(Beginning of RECORDS TO USE)

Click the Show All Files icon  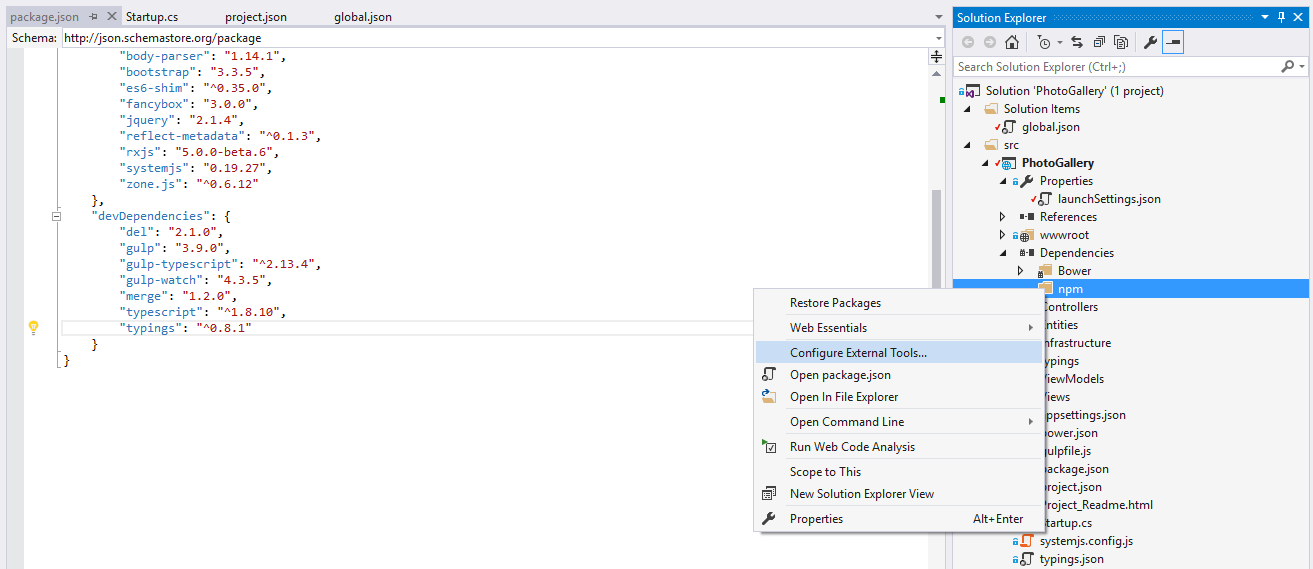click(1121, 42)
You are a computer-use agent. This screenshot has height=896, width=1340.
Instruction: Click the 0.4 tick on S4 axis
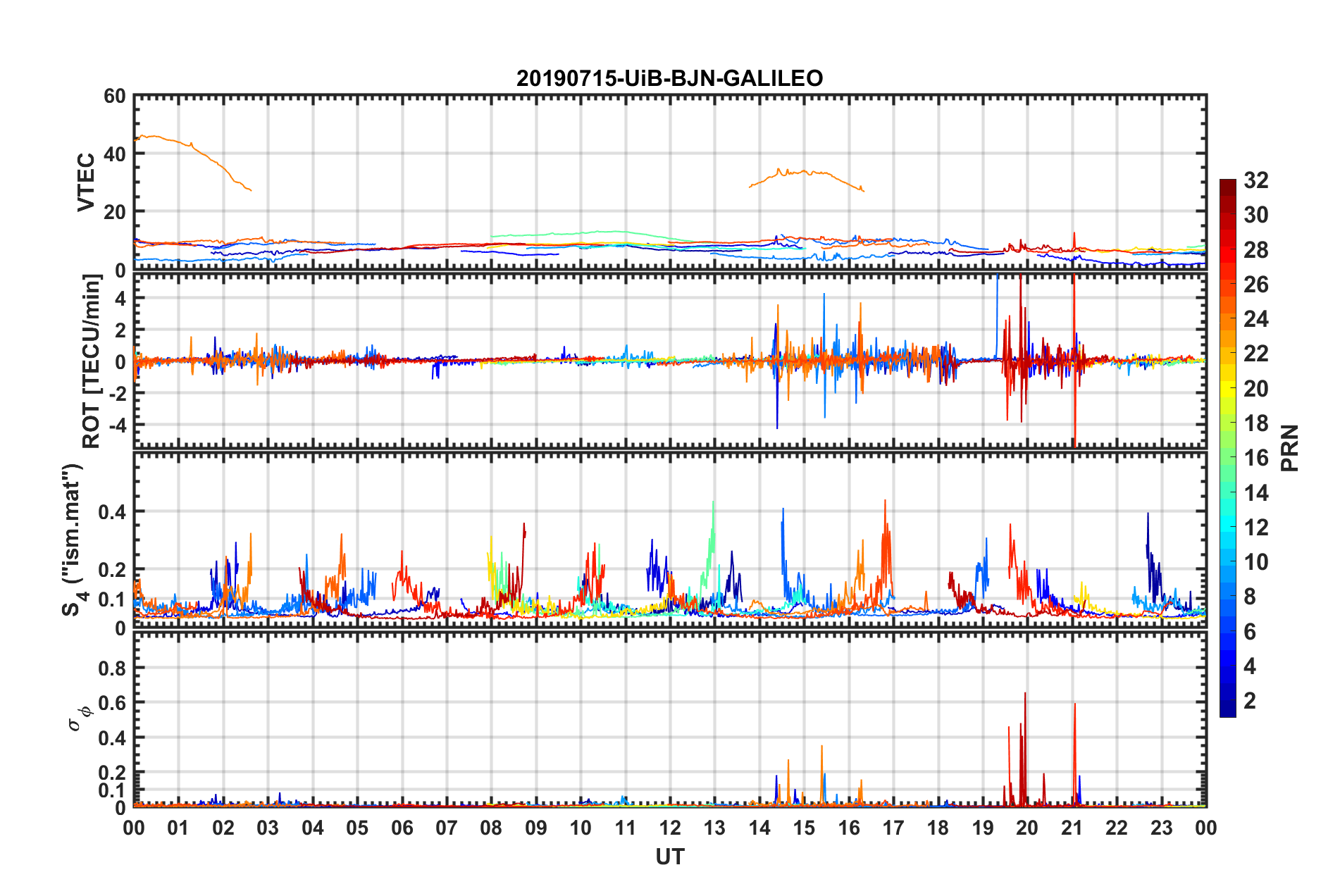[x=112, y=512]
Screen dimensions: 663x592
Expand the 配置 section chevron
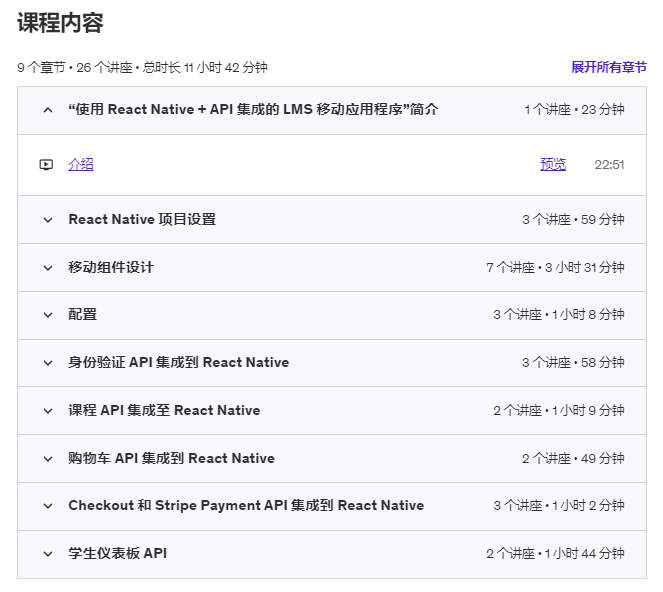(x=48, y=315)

(End of RECORDS TO USE)

> WHAT IS EXPECTED: In the answer, the lines from the one containing "Instruction: Click the 0.4 tick on S4 axis" to the end of the records above must be written out exactly, both ends included; the pictures must not appear.

> SOLUTION TO THIS EXERCISE:
Instruction: Click the 0.4 tick on S4 axis
[x=112, y=512]
Screen dimensions: 663x592
Expand the 配置 section chevron
(x=48, y=315)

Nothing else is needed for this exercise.